Wilton pouted a bit, and took a couple of steps toward Miles.
"I've removed your license plates," Miles said.
"Why?" Mags yelled.
"They have your name on them," Miles mumbled.
"Good point," Mags quipped. "Now someone get me out of here, and call a tow truck."
The pickynick table customer, who had until now remained silent, piped in. "Already got one comin', folks. Hilda's son Bubba is coming out with his wrecker. Ought to be pulling in any second, and if it's leanin' hard to the left when it comes a rolling in, y'all might get to meet Hilda. Sometimes she rides along. She especially likes this area for its fine drive-thru establishments."
"My baby is not going anywhere with anyone named Bubba," Mags whispered to Miles, who shrugged.
"Let's just see how it goes," Miles soothed, reaching for Mags' hand through the tiny window space.
All involved kept vigil with Mags until a blue wrecker arrived, leaning heavily toward the passenger side. "There's cousin Hilda now. Bubba is a master mechanic. Should have been a runway model, that young feller. Don't know how Hilda birthed something like that. Kid loves cars though. Could have had a whole fleet of them if he'd a posed in his undies a few times," the customer said.
The wrecker pulled up, and the customer headed toward the torso of an enormous woman the vigil-holding posse could only assume was Hilda.

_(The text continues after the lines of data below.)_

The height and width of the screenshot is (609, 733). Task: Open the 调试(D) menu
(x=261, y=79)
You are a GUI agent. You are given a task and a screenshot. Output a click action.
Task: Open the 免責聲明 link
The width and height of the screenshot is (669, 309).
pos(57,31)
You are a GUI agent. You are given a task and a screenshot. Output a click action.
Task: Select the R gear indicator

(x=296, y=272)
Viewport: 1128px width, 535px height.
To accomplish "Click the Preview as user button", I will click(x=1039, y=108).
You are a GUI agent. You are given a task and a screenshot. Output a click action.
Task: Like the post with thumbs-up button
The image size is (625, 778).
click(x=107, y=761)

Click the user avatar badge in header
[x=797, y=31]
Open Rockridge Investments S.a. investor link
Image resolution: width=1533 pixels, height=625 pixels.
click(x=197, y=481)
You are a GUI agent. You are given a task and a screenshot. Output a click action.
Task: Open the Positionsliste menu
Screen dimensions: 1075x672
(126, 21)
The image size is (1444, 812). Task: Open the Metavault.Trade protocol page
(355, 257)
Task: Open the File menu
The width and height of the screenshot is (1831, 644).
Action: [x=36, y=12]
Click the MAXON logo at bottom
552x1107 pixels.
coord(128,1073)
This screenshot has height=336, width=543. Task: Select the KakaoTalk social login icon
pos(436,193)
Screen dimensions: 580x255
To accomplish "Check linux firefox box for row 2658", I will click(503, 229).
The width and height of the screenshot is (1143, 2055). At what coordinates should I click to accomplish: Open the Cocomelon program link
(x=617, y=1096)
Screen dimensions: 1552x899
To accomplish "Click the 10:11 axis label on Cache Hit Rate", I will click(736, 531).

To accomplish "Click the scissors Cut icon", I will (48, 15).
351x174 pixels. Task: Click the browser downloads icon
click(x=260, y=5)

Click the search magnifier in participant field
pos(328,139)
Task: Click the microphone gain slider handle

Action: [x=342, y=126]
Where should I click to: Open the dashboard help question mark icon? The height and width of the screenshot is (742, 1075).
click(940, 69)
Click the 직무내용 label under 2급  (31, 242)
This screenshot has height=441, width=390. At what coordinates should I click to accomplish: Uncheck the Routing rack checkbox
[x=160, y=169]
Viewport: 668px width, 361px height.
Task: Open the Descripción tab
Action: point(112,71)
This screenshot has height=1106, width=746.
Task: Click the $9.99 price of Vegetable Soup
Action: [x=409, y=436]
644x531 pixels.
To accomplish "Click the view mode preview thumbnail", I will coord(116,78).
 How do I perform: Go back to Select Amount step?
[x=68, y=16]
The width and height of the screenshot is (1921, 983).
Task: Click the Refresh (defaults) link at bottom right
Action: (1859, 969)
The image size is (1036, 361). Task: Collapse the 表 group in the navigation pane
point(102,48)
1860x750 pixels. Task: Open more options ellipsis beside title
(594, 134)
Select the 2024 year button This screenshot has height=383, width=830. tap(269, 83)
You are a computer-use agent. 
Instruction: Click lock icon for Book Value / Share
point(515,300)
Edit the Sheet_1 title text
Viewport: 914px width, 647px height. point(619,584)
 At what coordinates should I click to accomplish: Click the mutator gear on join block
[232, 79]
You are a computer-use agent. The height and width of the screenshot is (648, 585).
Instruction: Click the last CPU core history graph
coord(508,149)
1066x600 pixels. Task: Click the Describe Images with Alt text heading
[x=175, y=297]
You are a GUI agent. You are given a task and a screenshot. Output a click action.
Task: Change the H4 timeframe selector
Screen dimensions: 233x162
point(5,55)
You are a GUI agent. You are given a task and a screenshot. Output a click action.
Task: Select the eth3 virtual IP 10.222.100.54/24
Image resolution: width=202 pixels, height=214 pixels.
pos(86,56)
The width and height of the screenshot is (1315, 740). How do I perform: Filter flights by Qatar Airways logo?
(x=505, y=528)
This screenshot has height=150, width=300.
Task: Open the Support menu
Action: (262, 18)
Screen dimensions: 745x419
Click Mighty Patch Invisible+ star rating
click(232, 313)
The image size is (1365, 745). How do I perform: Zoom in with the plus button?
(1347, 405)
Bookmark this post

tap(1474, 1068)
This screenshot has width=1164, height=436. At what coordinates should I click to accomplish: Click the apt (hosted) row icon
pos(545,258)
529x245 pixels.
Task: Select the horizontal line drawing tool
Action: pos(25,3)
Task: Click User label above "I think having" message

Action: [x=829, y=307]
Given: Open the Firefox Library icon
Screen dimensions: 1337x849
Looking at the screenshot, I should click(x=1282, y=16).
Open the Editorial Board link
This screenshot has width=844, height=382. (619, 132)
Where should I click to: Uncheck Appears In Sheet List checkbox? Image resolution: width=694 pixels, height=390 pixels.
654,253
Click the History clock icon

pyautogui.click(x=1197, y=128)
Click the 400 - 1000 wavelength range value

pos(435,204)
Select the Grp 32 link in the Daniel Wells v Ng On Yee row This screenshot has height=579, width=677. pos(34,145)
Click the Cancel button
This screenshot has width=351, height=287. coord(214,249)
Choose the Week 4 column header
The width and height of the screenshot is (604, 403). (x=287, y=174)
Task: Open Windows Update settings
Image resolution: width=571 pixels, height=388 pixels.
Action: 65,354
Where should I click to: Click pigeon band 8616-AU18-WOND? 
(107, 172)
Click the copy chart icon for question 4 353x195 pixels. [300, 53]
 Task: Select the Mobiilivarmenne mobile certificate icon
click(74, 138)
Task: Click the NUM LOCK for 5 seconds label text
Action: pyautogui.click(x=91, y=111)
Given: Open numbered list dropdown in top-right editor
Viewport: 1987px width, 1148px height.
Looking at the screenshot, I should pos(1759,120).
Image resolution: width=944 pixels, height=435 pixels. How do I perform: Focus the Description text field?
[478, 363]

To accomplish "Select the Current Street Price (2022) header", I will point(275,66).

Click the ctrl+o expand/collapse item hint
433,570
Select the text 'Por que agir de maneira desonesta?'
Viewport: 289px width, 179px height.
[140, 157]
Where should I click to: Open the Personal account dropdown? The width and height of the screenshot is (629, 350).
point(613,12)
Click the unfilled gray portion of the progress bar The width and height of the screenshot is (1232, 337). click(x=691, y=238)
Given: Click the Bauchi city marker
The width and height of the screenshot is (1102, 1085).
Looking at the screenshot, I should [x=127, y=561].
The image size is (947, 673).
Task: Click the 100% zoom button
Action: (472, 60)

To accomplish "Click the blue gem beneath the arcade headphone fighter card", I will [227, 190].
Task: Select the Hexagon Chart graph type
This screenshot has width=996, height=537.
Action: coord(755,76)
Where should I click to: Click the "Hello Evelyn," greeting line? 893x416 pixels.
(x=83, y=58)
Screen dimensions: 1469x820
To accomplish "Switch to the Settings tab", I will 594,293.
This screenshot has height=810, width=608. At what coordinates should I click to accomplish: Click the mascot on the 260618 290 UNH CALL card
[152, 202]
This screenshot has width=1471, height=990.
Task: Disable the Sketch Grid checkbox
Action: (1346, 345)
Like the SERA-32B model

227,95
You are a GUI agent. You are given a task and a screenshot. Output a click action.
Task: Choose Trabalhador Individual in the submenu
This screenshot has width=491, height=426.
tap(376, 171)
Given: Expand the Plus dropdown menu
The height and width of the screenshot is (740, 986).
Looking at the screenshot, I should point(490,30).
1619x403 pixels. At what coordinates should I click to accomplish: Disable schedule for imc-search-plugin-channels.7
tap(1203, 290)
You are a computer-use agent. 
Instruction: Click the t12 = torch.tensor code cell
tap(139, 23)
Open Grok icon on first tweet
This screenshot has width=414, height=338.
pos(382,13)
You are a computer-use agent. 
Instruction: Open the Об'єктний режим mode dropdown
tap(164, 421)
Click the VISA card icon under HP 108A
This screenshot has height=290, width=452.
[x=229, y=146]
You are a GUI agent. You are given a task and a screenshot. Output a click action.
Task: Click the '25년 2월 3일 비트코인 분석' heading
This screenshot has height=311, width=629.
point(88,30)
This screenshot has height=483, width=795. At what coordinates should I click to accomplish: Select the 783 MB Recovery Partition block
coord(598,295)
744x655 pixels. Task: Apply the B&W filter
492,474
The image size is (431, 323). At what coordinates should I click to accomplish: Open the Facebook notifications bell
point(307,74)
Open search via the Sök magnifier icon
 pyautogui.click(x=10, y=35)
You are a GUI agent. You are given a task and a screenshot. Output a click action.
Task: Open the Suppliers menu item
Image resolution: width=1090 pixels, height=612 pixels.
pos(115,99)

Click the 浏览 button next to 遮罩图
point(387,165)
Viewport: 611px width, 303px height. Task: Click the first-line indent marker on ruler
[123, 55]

Bubba exited the vehicle. Mags watched in what remained of the side mirror.
She gasped aloud.
"Hail Mary full of lead me not into temptation," Mags muttered.
Bubba looked like he should be part of a posse. A posse of fog-machine carriers, make-up artists, and nutrition-deprived Ford models. In a word, he was biblical. Johnny Depp good looks, abs that made Chuck Norris look like a soft-in-the-middle, late-night Dorito eating machine, and smudges of dirt, all in the right places.
"Baby, Mama changed her mind," Mags whispered. "But I'll find a way to ride along."